Die Geschichtlichkeit der Geschichte ist damit gewahrt. Blumenberg hat wiederholt betont, es gebe keine ›ewigen Fragen‹, die die Philosophie zu beantworten suche. »Geschichtlichsein ist das ursprüngliche In-Frage-stehen«, daher ist dann auch »alles Fragen ursprünglich geschichtlich«.191 In den Paradigmen zu einer Metaphorologie von 1960 heißt es, es gebe Fragen, die wir »nicht stellen, sondern als im Daseinsgrund gestellte vorfinden«.192 Man mag an der heideggerisierenden Rede vom ›Daseinsgrund‹ Anstoß nehmen, aber sie wahrt die Einsicht der frühen Jahre, dass alles Philosophieren auf dem metakinetisch beweglichen Grund der jeweiligen geschichtlichen Situation geschieht, auf dem wir uns vorfinden, den wir aber nicht gewählt haben und nicht haben wählen können.
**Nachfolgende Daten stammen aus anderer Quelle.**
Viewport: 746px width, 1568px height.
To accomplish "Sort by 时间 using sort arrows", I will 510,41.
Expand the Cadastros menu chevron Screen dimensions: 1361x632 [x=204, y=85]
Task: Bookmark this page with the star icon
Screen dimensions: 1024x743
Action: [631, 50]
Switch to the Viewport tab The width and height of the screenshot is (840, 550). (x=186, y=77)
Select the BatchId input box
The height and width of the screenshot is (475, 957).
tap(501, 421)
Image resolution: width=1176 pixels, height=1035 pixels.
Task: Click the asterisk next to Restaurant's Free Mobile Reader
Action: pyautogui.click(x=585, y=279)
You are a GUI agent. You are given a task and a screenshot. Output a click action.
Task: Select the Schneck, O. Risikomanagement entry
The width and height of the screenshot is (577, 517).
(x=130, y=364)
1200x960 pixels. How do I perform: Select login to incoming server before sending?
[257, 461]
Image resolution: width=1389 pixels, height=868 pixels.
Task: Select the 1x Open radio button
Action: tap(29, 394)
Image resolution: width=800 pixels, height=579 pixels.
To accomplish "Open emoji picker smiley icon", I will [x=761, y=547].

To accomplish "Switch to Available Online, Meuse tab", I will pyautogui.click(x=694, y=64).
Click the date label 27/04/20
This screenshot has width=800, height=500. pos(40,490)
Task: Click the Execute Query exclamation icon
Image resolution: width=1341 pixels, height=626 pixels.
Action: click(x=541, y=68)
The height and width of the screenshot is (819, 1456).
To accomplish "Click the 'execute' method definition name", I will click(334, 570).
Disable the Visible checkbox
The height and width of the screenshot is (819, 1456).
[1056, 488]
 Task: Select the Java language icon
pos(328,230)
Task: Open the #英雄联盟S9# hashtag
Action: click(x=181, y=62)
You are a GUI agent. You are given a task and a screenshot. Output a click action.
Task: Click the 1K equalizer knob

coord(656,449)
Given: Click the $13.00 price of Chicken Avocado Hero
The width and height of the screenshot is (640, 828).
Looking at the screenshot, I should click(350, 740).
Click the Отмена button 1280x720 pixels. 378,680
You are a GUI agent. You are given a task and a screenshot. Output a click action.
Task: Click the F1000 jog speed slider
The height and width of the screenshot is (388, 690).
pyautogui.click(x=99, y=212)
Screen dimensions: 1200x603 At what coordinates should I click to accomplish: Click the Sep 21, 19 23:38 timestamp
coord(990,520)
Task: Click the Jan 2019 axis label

Damit deutet sich bereits an, dass die Zurückweisung einer Flucht in die Gewissheit auch Auswirkungen auf Blumenbergs Hermeneutik der Geschichte hat – dazu später mehr. Doch schon in der Habilitationsschrift markiert Blumenberg die Notwendigkeit einer Philosophie der Geschichte, die in den klassischen Formen der Geschichtsphilosophie oder der Historik nicht aufgeht. Die klassische Geschichtsphilosophie, das zeigte sich schon, unterstellt dem Geschichtsverlauf eine Zielgerichtetheit und arbeitet dazu mit dem Verweis auf die Kontinuität ihrer Antriebe. Geschichte als der »bloße Vorlauf auf die je aktuelle Gegenwart des Denkens«193 sucht metakinetische Umbrüche zu vermeiden oder in eine Gesamtentwicklung zu integrieren, so oder so aber auf Distanz zu setzen. Entgegen geschichtsphilosophischer Entwicklungsvorstellungen richtet Blumenberg daher sein Augenmerk eben auf jene »paradigmatischen Situationen der Geistesgeschichte«,194 in denen sich die Erfahrung ursprünglicher Geschichtlichkeit Bahn gebrochen hat.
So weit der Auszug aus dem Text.